Recroquevillé dans l'entaille qui me saigne, dans ce sang où je baigne, je ne rêve point de vengeance, je me laisse l'abandon m'absorber, avaler l'être que je suis et sa douleur. Je ne renfrogne pas le visage, je souris pour qu'émerge son charme comme un paysage ébloui par la magnanimité du soleil à l'été. Le poète ne souffre pas quand les humains, avec leur traitrise millénaire, le prennent pour cible derrière leurs feintes de sincérité. Il transcende les maux que lui déversent les âmes perfides, car il se sanctifie dans son esprit de la douleur que porte sa chair et se tient devant l'humanité pour dire des aphorismes depuis sa langue à béatifier. 


Le poète n'est pas une victime collatérale de ce monde des brutes et des bruits, il est celui qui en préserve l'âme et l'innocence. Il est la véracité initiale que rien ne sait corrompre, il est le verbe qui lessive les esprits, car il plonge dans la quintessence de mots pour peindre l'essentiel inaccessible aux yeux, pour ceindre la beauté mature que féconde le temps dans tout ce qui existe, et son silence est une transe d'où jaillissent à la fois la pertinence et l'efficience de ce peuvent être les paroles d'un sage, loin du tintamarre de casseroles d'un fou qui croit avoir acquis toute la sagesse et l'intelligence du monde. 

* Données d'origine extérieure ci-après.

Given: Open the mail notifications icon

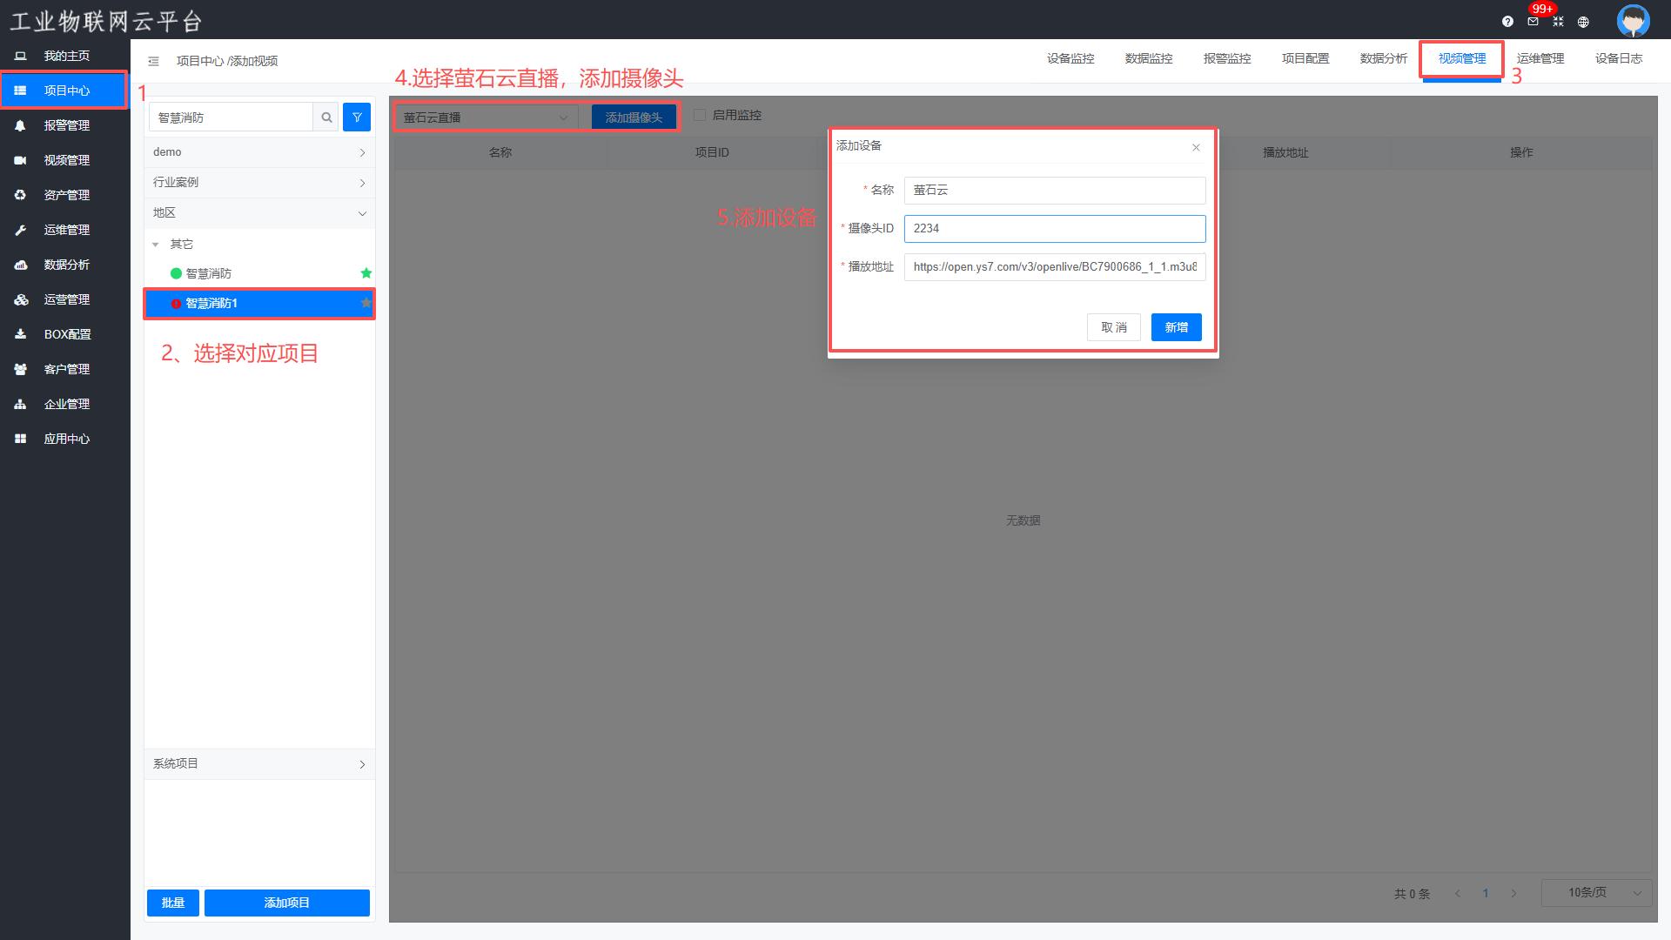Looking at the screenshot, I should pyautogui.click(x=1533, y=22).
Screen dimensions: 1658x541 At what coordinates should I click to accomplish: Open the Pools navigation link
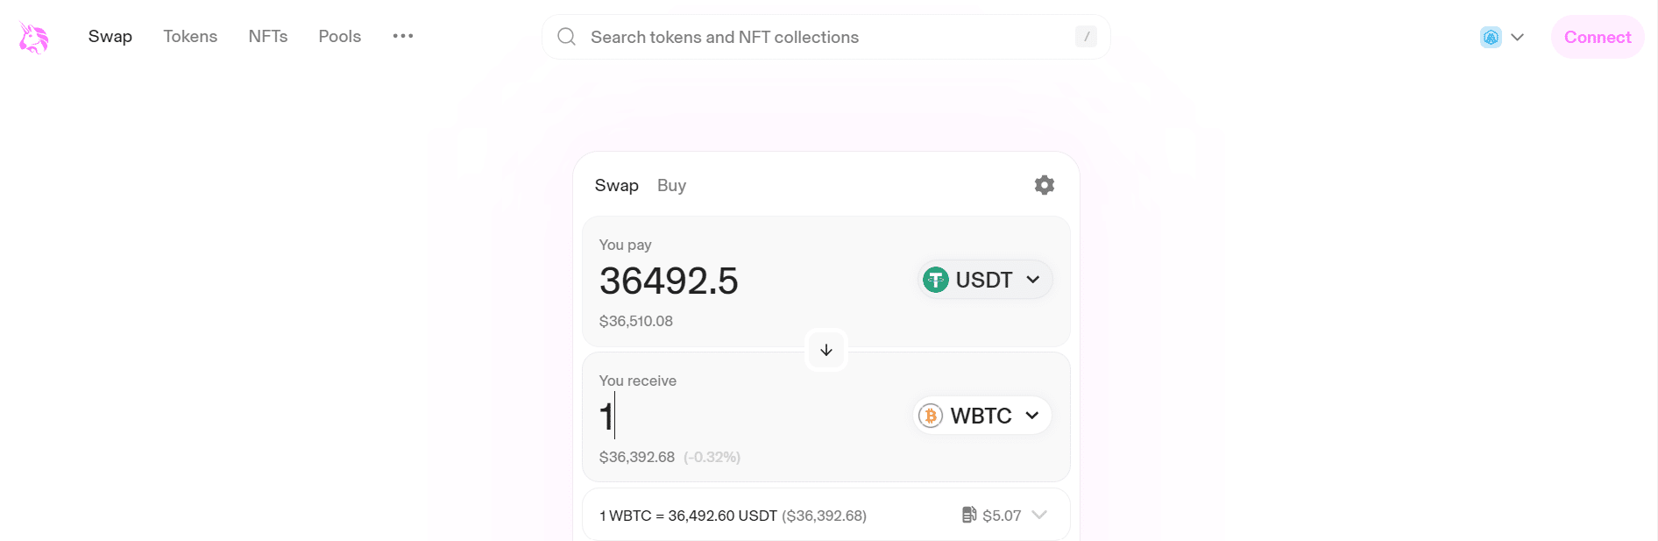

Le poète, c'est l'humilité dans la force qu'engendre la conscience assimilée de ce que l'on peut tirer de sa faiblesse. Il mûrit dans l'apogée des quolibets que lui lancent ceux qui sont convaincus d'incarner, sans le moindre doute, l'inévitable exemple à suivre pour se réaliser dans la condition humaine, ceux qui sont les premiers à pointer du doigt les défauts d'autrui et mener d'absurdes campagnes pour le souiller afin de noyer son étoile dans l'obscurité absolue du déshonneur. 


Le poète avale l'insulte, non pour souffrir et mourir de sa belle mort, mais pour nourrir sa faiblesse qui résiste à tout. À tout ce qui peut nuire et détruire. Il en sort grand dans le silence et sa plume devient prolixe pour conjuguer la multiplicité de facettes qui révèlent la nature humaine.